RCW 70.47A.110
Health insurance partnership board -- Duties.

(1) The health insurance partnership board shall:

     (a) Develop policies for enrollment of small employers in the partnership, including minimum participation rules for small employer groups. The small employer shall determine the criteria for eligibility and enrollment in his or her plan and the terms and amounts of the employer's contributions to that plan, consistent with any minimum employer premium contribution level established by the board under (d) of this subsection;

     (b) Designate health benefit plans that are currently offered in the small group market that will qualify for premium subsidy payments. At least four health benefit plans shall be chosen, with multiple deductible and point-of-service cost-sharing options. The health benefit plans shall range from catastrophic to comprehensive coverage, and one health benefit plan shall be a high deductible health plan. Every effort shall be made to include health benefit plans that include components to maximize the quality of care provided and result in improved health outcomes, such as preventive care, wellness incentives, chronic care management services, and provider network development and payment policies related to quality of care;

     (c) Approve a mid-range benefit plan from those selected to be used as a benchmark plan for calculating premium subsidies;

     (d) Determine whether there should be a minimum employer premium contribution on behalf of employees, and if so, how much;

     (e) Determine appropriate health benefit plan rating methodologies. The methodologies shall be based on the small group adjusted community rate as defined in Title 48 RCW. The board shall evaluate the impact of applying the small group community rating with the partnership principle of allowing each employee to choose their health benefit plan, and consider options to reduce uncertainty for carriers and provide for efficient risk management of high-cost enrollees through risk adjustment, reinsurance, or other mechanisms;

     (f) Conduct analyses and provide recommendations as requested by the legislature and the governor, with the assistance of staff from the health care authority and the office of the insurance commissioner.

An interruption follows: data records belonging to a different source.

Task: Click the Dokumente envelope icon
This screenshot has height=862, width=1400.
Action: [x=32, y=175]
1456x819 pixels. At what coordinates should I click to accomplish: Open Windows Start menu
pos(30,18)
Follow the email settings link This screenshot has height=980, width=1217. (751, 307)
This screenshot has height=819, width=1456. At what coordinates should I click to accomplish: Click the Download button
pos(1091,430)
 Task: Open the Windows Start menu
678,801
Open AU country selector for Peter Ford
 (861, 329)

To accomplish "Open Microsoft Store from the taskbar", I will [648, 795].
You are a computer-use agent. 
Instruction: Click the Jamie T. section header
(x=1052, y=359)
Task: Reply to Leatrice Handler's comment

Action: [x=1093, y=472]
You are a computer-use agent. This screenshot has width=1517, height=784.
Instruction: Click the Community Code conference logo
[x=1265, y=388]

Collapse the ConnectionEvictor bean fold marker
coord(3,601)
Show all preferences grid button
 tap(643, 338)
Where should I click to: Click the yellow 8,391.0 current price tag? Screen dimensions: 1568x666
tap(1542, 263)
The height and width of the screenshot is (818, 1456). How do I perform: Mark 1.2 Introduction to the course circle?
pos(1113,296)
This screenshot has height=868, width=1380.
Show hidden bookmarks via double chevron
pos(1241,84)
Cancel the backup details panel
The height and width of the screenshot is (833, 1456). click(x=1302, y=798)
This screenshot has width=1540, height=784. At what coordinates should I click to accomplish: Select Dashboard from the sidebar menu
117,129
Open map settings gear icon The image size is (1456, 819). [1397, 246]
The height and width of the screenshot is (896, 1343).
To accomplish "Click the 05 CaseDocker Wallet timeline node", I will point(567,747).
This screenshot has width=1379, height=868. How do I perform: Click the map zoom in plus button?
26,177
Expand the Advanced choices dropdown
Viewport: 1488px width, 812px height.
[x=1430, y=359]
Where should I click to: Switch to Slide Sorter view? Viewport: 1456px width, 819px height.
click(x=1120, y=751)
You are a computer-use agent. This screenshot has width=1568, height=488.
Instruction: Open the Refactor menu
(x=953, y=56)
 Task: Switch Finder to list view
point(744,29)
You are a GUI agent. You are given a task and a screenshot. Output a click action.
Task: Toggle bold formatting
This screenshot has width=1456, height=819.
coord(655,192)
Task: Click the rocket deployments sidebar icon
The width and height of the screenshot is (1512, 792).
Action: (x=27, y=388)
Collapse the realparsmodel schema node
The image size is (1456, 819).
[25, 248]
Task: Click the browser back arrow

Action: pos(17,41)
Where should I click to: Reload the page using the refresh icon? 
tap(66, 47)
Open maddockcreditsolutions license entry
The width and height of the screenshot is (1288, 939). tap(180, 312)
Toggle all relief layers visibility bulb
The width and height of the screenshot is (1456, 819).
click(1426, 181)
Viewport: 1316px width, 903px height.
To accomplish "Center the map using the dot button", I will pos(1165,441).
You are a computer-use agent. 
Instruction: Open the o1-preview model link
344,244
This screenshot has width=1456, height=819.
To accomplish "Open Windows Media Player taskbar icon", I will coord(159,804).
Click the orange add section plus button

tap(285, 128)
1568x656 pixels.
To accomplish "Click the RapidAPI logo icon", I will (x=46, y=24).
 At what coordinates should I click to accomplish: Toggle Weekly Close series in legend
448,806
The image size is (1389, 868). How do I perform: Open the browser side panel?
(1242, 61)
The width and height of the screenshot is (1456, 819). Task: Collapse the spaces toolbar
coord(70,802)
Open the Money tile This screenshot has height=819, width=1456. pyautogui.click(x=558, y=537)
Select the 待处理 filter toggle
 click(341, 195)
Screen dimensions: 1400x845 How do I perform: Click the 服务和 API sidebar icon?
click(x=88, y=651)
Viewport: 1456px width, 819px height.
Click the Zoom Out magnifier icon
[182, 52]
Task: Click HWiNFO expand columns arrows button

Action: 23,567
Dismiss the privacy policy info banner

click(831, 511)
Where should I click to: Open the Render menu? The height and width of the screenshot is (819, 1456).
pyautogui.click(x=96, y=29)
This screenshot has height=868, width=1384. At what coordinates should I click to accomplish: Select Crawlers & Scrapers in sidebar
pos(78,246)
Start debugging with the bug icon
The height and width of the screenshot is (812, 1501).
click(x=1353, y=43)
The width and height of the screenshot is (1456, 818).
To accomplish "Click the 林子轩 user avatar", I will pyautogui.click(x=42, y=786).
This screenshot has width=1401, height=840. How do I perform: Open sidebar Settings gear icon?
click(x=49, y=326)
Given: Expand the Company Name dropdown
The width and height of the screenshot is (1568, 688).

     (2) The board may authorize one or more limited health care service plans for dental care services to be offered by limited health care service contractors under RCW 48.44.035. However, such plan shall not qualify for subsidy payments.

     (3) In fulfilling the requirements of this section, the board shall consult with small employers, the office of the insurance commissioner, members in good standing of the American academy of actuaries, health carriers, agents and brokers, and employees of small business.